Hashing Trick

  • Say you were to design a recommender model to display ads to users. A naive implementation could include a recommender engine with user and Ads embeddings along with assigning a vector to each category seen during training, and an unknown vector for all categories not seen during training.
    • While this could work for NLP, for recommender systems where you can have hundreds of new users daily, the unknown category could exponentially increase!
  • Hashing trick is a way to handle this problem by assigning multiple users (or categories of sparse variables) to the same latent representation.
  • This is done by a hashing function by having a hash-sized hyperparameter you can control the dimension of the embedding matrix and the resulting degree of hashing collision.
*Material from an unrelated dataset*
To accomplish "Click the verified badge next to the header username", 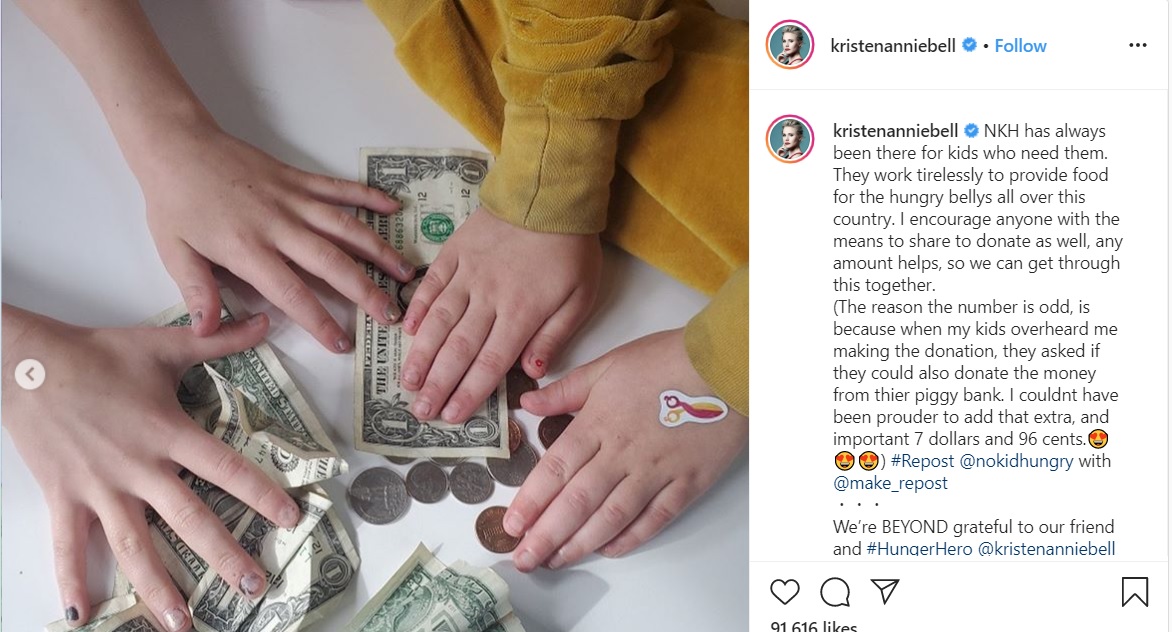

  • “But wait, are we not going to decrease predictive performance by conflating different user behaviors? In practice the effect is marginal. Keep in mind that a typical recommender engine will be able to ingest hundreds of sparse and dense variables, so the hashing collision happening in one variable will be different from another one, and the content-based information will allow for high levels of personalization. But there are ways to improve on this trick. For example, at Meta they suggested a method to learn hashing functions to group users with similar behaviors (https://lnkd.in/d4_JCNwu). They also proposed a way to use multiple embedding matrices to efficiently map users to unique vector representations (https://lnkd.in/diH4RSgH). This last one is somewhat reminiscent of the way a pair (token, index) is uniquely encoded in a Transformer by using the position embedding trick.
  • The hashing trick is heavily used in typical recommender system settings but not widely known outside that community!” (source)